## ASSIGNMENT
Say how many lines in the records hold the word "computer", and give nothing but that number.

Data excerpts
:::::
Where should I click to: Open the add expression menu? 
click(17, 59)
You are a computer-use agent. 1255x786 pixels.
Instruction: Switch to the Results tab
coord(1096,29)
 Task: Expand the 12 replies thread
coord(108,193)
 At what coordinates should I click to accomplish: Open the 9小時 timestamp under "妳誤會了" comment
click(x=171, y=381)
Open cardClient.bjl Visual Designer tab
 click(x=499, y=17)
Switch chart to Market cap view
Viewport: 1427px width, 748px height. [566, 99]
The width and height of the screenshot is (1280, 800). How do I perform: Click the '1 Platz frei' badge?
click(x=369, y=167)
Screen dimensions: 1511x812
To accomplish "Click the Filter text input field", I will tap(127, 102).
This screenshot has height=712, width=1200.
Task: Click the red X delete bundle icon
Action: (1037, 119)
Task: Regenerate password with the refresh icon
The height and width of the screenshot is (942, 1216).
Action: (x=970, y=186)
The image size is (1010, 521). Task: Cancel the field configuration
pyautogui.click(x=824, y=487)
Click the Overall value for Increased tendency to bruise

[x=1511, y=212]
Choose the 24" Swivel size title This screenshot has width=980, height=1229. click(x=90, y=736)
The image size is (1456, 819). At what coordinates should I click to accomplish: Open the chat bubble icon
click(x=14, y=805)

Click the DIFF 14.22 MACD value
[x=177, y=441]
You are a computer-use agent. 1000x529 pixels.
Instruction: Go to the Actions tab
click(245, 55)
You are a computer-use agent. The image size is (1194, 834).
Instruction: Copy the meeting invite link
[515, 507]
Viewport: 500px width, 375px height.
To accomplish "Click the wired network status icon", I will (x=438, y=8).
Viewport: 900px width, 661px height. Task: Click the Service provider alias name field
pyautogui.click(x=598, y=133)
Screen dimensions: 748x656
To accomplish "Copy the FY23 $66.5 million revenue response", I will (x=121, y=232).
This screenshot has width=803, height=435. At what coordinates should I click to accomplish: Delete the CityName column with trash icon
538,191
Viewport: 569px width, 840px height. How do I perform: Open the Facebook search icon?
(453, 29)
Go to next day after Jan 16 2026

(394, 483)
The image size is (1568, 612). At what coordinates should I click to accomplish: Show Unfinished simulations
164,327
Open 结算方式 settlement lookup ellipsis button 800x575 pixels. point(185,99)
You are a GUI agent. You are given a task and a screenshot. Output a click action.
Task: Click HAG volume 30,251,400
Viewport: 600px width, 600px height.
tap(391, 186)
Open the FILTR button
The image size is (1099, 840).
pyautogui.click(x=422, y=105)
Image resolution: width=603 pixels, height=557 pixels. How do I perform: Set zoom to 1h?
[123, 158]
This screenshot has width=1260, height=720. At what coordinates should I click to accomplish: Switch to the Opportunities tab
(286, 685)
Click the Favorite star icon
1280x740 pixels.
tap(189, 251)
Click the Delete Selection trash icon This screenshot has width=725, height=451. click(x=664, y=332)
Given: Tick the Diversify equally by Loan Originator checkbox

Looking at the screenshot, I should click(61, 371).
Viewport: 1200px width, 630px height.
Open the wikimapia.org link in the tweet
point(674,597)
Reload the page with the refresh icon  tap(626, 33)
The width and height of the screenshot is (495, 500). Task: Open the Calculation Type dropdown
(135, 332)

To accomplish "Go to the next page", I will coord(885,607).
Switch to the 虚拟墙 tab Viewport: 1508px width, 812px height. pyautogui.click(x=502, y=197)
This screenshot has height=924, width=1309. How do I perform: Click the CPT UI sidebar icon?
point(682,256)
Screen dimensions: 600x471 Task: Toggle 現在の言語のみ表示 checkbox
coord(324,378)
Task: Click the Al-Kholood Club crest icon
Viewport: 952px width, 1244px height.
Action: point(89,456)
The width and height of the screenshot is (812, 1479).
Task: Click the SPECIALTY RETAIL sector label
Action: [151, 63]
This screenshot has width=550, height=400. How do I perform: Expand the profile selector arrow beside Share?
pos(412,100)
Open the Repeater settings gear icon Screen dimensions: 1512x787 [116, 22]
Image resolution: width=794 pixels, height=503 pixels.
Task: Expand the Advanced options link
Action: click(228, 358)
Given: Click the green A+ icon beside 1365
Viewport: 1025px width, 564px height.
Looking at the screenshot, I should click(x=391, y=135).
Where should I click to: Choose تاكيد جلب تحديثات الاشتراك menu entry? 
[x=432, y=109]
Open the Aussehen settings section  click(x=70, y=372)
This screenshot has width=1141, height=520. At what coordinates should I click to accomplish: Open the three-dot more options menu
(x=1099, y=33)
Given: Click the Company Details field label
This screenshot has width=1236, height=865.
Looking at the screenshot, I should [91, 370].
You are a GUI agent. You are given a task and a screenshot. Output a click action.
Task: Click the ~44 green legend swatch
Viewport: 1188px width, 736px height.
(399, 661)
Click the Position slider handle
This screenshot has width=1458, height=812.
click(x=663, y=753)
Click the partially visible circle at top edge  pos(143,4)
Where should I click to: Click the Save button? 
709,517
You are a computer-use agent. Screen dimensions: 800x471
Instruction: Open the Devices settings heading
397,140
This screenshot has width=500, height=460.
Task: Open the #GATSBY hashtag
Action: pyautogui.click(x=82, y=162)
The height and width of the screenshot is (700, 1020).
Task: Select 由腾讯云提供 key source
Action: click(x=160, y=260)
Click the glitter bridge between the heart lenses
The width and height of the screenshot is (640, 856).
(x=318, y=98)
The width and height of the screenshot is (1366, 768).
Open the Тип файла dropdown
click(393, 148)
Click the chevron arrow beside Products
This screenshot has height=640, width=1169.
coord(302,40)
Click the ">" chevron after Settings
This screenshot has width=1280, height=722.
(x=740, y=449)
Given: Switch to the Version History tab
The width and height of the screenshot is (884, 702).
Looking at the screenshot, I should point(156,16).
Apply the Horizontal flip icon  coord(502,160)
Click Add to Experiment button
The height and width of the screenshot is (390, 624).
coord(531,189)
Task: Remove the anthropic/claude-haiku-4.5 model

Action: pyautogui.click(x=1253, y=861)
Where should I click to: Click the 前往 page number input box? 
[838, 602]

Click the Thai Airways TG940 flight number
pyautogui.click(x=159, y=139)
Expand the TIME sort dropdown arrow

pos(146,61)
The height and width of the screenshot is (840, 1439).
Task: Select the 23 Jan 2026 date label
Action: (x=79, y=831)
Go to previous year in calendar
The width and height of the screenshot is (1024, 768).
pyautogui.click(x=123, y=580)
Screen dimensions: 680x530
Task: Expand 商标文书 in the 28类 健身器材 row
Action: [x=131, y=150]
:::::
## SOLUTION
4